Muscles are remarkably effective systems for generating controlled force, and engineers developing hardware for robots or prosthetics have long struggled to create analogs that can approach their unique combination of strength, rapid response, scalability, and control. But now, researchers at the MIT Media Lab and Politecnico di Bari in Italy have developed artificial muscle fibers that come closer to matching many of these qualities.

Like the fibers that bundle together to form biological muscles, these fibers can be arranged in different configurations to meet the demands of a given task. Unlike conventional robotic actuation systems, they are compliant enough to interface comfortably with the human body and operate silently without motors, external pumps, or other bulky supporting hardware.

The new electrofluidic fiber muscles — electrically driven actuators built in fiber format — are described in a recent paper published in Science Robotics. The work is led by Media Lab PhD candidate Ozgun Kilic Afsar; Vito Cacucciolo, a professor at the Politecnico di Bari; and four co-authors.

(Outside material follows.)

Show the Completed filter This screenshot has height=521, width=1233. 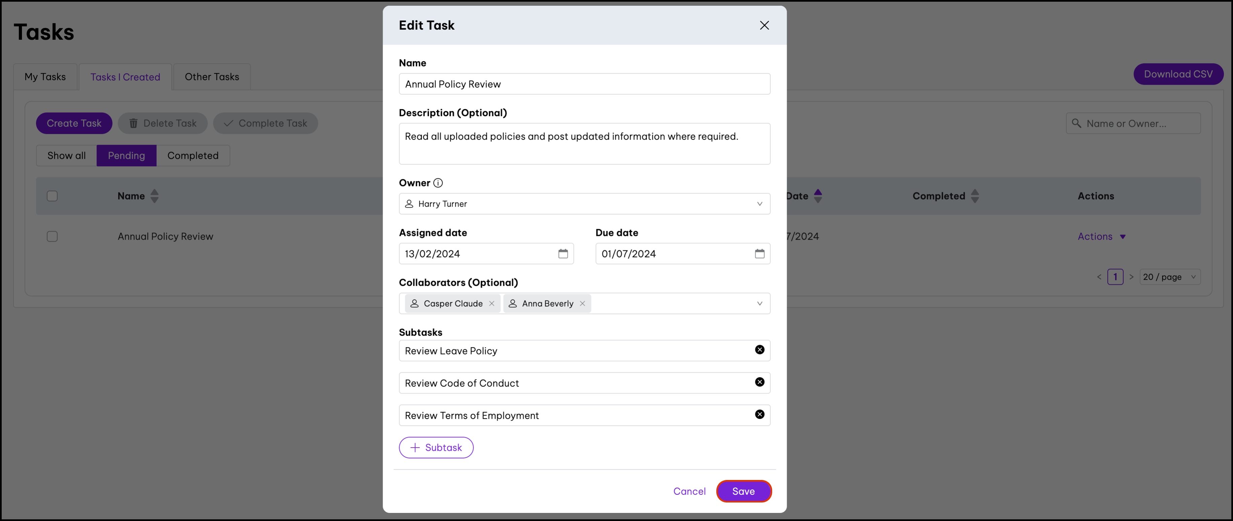(193, 155)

The new system brings together two technologies, Afsar explains. One is a fluidically driven artificial muscle known as a thin McKibben actuator, and the other is a miniaturized solid-state pump based on electrohydrodynamics (EHD), which can generate pressure inside a sealed fluid compartment without moving parts or an external fluid supply.

Until now, most fluid-driven soft actuators have relied on external “heavy, bulky, oftentimes noisy hydraulic infrastructure,” Afsar says, “which makes them difficult to integrate into systems where mobility or compact, lightweight design is important.” This has created a fundamental bottleneck in the practical use of fluidic actuators in real-world applications.

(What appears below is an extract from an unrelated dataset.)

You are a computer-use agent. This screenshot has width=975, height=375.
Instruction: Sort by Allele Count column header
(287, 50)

The key to breaking through that bottleneck was the use of integrated pumps based on electrohydrodynamic principles. These millimeter-scale, electrically driven pumps generate pressure and flow by injecting charge into a dielectric fluid, creating ions that drag the fluid along with them. Weighing just a few grams each and not much thicker than a toothpick, they can be fabricated continuously and scaled easily. “We integrated these fiber pumps into a closed fluidic circuit with the thin McKibben actuators,” Afsar says, noting that this was not a simple task given the different dynamics of the two components.

A key design strategy was to pair these fibers in what are known as antagonistic configurations. Cacucciolo explains that this is where “one muscle contracts while another elongates,” as when you bend your arm and your biceps contract while your triceps stretch. In their system, a millimeter-scale fiber pump sits between two similarly scaled McKibben actuators, driving fluid into one actuator to contract it while simultaneously relaxing the other.

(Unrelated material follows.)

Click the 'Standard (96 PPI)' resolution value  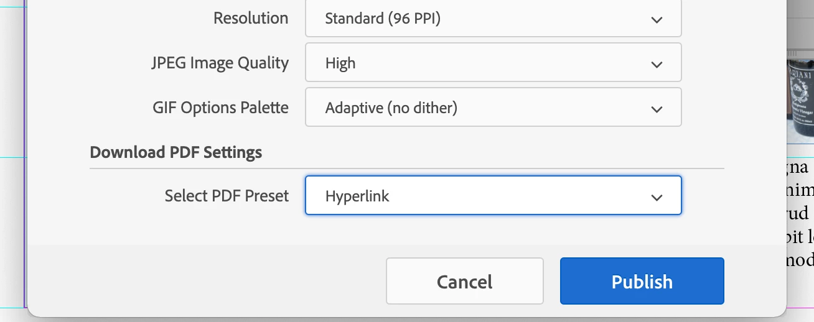point(383,19)
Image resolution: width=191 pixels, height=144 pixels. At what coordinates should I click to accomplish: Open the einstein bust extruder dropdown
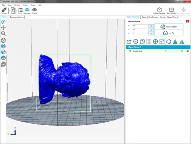171,51
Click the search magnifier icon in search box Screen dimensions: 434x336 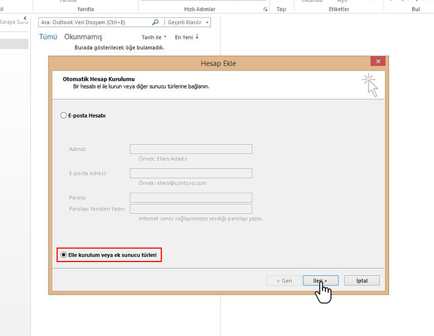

“This is very much reminiscent of how biological muscles are configured and organized,” Afsar says. “We didn’t choose this configuration simply for the sake of biomimicry, but because we needed a way to store the fluid within the muscle design.” The need for an external reservoir open to the atmosphere has been one of the main factors limiting the practical use of EHD pumps in robotic systems outside the lab. By pairing two McKibben fibers in line, with a fiber pump between them to form a closed circuit, the team eliminated that need entirely.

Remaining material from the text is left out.